Following bioinformatics-guided selection, a panel of potential biomarkers was validated by protein IHC analysis to select candidates that consistently depicted the primary pathogenesis in patient tissue. The tissue-specific protein data was then used to confirm and refine the pathogenic map. Mechanistic cell biology studies further confirmed these candidates, and established biomarkers indicative of key regulatory points in prostate cancer progression [17,18,23,24,25,26,27,28,29,30,31]. Recognizing the necessity for high-specificity reagents, ISO 9001-standard monoclonal antibodies were developed to target multiple unique linear sequence epitopes on selected biomarkers [17,18,23,24,25,26,27,28,29,30,31]. Only epitopes consistently recognizing specific aspects of the cancer pathogenesis in patient tissue samples were selected for further development.

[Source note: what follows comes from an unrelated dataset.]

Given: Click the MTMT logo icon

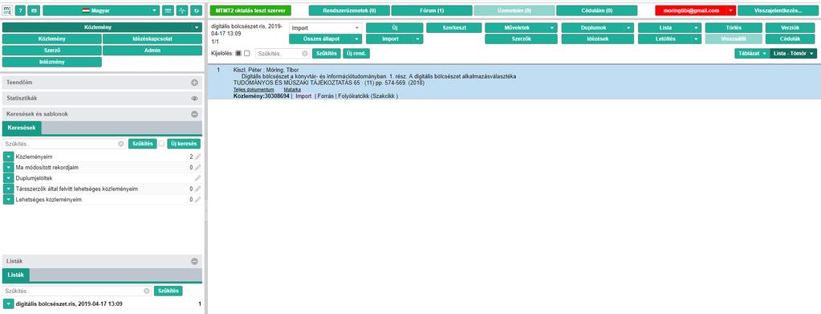Looking at the screenshot, I should (8, 10).
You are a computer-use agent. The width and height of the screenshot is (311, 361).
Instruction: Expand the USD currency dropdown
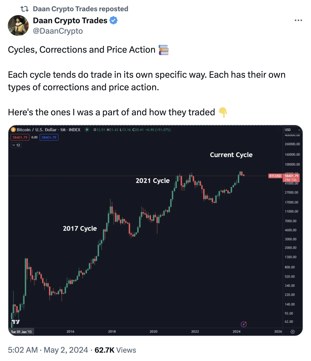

Stringent technical validation of the reagents was conducted by immunohistochemistry (IHC) testing across multiple clinical platform technologies in a standardized histology facility. This rigorous process was designed to facilitate the seamless translation of our findings into clinical practice and resulted in the identification of three candidate biomarkers with high specificity/sensitivity in prostate cancer tissue samples [17,18,23,24,25,26,27,28,29,30,31]. Cross-validation across independent, highly annotated global biobanks further confirmed the clinical utility of these biomarkers, enabling the establishment of appropriate claims for clinical implementation and product development [17,18,23,24,25,26,27,28,29,30,31]. This novel approach enabled the identification of biomarkers that precisely define the primary pathogenesis in prostate cancer tissue. By integrating advanced bioinformatics, pathway analysis, rigorous validation protocols, and employing dedicated clinical translation strategies, this approach establishes a new benchmark for biomarker discovery, which aligns with enhanced prostate cancer detection and prognosis that can improve patient management [17,18,23,24,25,26,27,28,29,30,31].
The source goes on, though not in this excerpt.